Предложенное определение, как можно заметить, сочетает «конструктивистские» (субъективно-договорные) и «примордиальные» (объективно-материальные) параметры. Такой комбинированный подход позволяет, с одной стороны, основать самоопределение на свободном локально-цивилизационном выборе самого населения, а с другой — гарантирует, что этот выбор не будет доведен до абсурда, до которого с легкостью может дойти чисто конструктивистский подход. Легко представить ситуацию, когда на статус региона вдруг начнут претендовать – эксцентриков хватает в любом социуме – отдельный дом, квартира, университетская аудитория, сидящий на скамейке господин и т. п. Применение метода ad absurdum в данном случае очень быстро заведет политический процесс в тупик. Сочетание же субъективно-договорного подхода (свободно выраженной воли населения) с материально-объективным (формальными описанием границ и параметров региона) позволяет двинуться по пути самоопределения территории и получения ею независимости через референдум.

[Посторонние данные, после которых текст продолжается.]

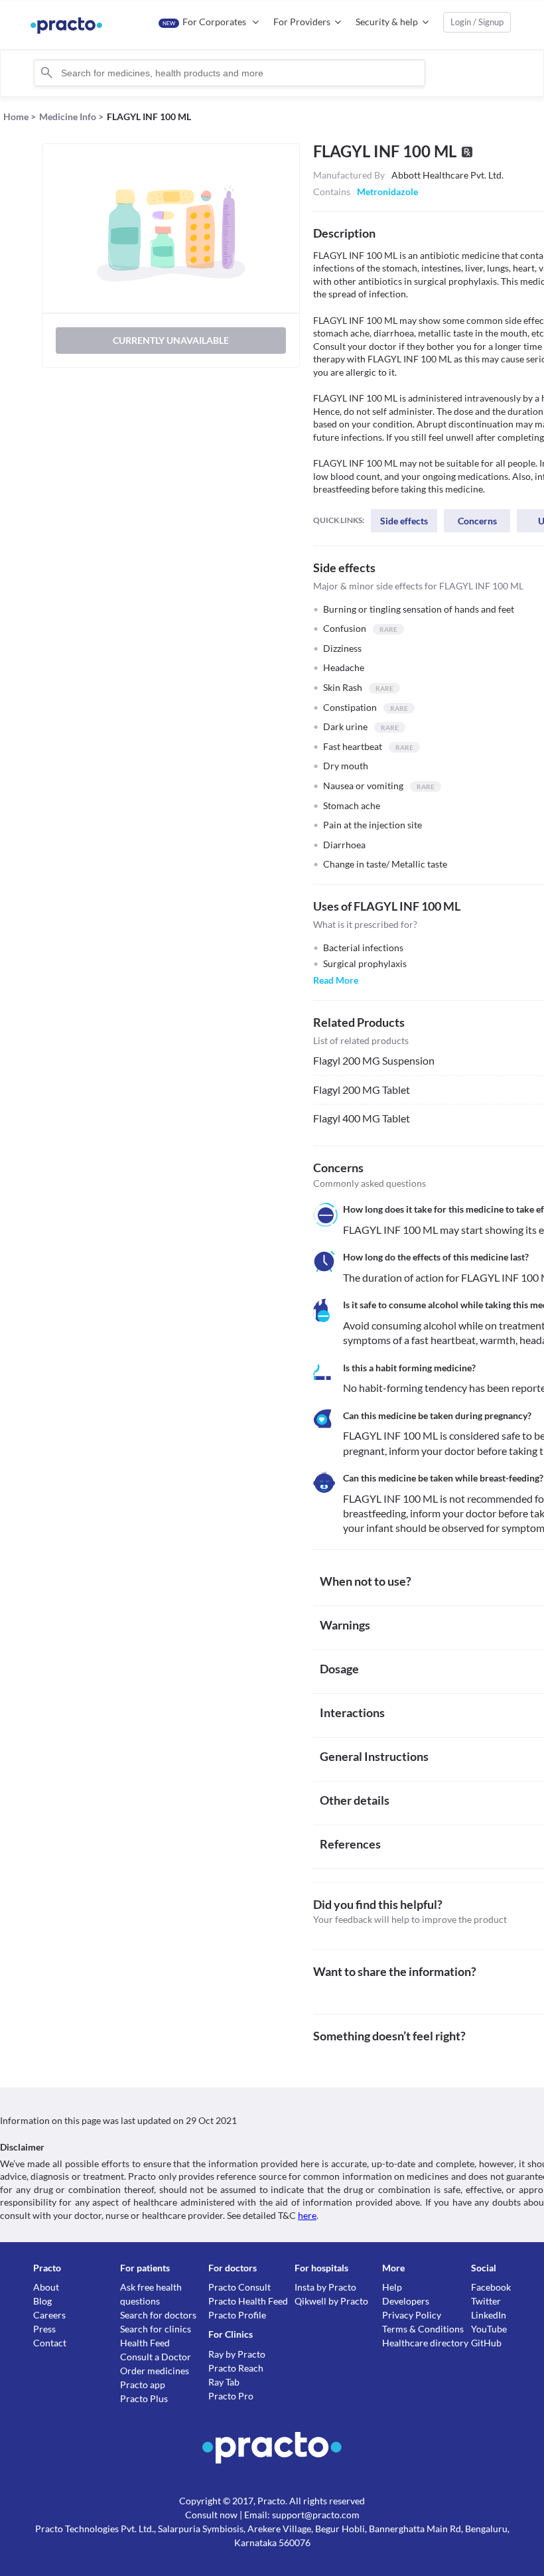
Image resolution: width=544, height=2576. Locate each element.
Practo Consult (239, 2287)
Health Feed (145, 2342)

Важно подчеркнуть, что такое нововведение в международном праве отнюдь не означает немедленного разрушения всех существующих государств. Просто они де-факто превращаются в добровольные конфедерации и оказываются «субъектами суверенитета второго порядка». А регионы в этом случае превращаются в «суверенные интерактивные модули», из которых будут формироваться государства.
Иными словами, речь идёт о том, чтобы «запустить» во всём мире процесс, аналогичный тому, на базе которого в своё время образовались США. Как известно, в 1776 году несколько независимых государств регионального типа — штатов — добровольно объединились в конфедерацию. И даже сделав поправку на то, что позднее она превратилась в более жесткий федеративный союз, опыт США наглядно подтверждает: государство, которое с самого начала явилось продуктом свободной государственно-строительной деятельности независимых регионов, представляет собой более чем перспективный исторический феномен.
Разумеется, как и у всякого определения, у того, что было предложено чуть выше, можно найти недостатки с точки зрения практической реализуемости. Возможно, не у каждого региона найдется «системообразующий» город (например, в ряде районов Африки), некоторые регионы окажутся сетевым объединением сравнительно небольших сообществ с «размытыми» внутренними границами и множественными локальными центрами (например, Северный Кавказ), кое-где обнаружится конфликтогенная этно-конфессиональная «чересполосица», не преодолимая даже через референдум или выборы (Руанда, Ольстер, Пригородный район Осетии, Иерусалим etc.).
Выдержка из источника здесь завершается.